■ Exercise details
Can you print, unchanged, the lines of the entries below from the one containing "Screen dimensions: 1446x791" through the one containing "tap(958, 462)", and nothing else?

■ Task data
+--

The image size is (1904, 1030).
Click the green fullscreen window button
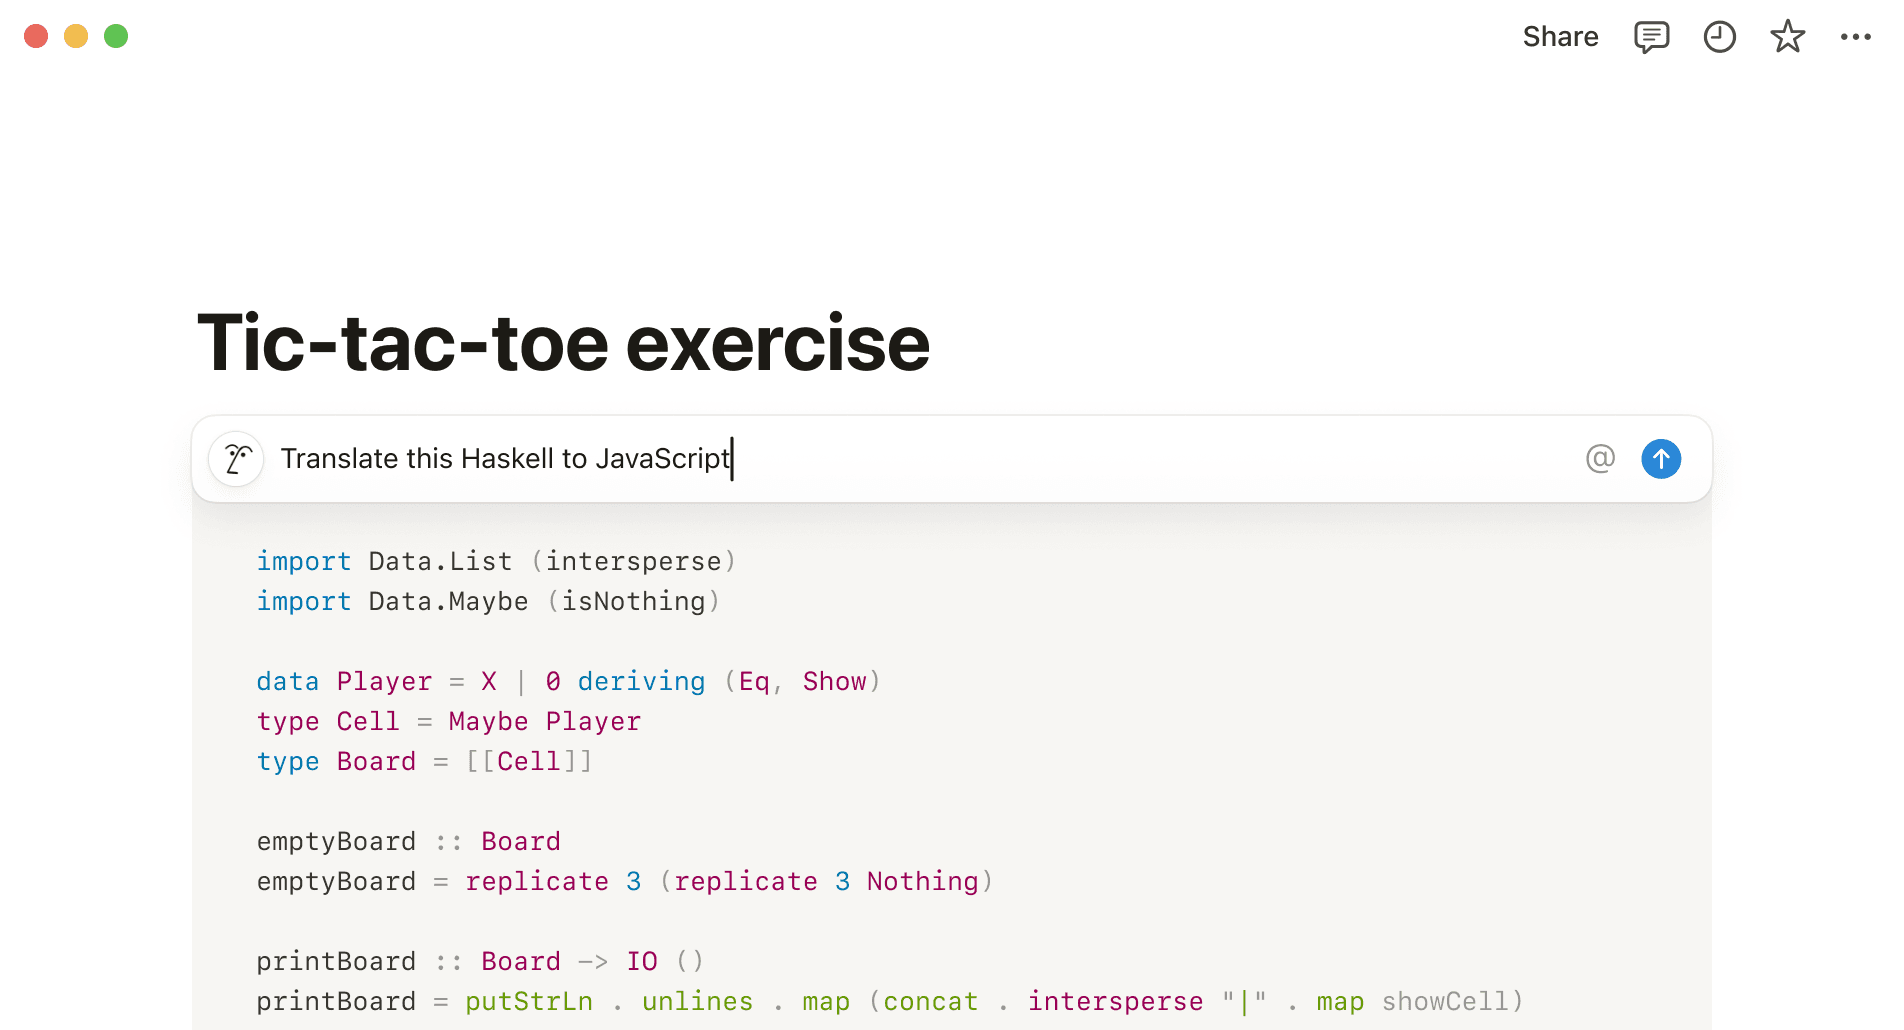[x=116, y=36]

+--

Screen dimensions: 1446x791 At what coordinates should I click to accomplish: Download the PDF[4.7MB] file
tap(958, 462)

+--

■ Written response
Screen dimensions: 1446x791 At what coordinates should I click to accomplish: Download the PDF[4.7MB] file
tap(958, 462)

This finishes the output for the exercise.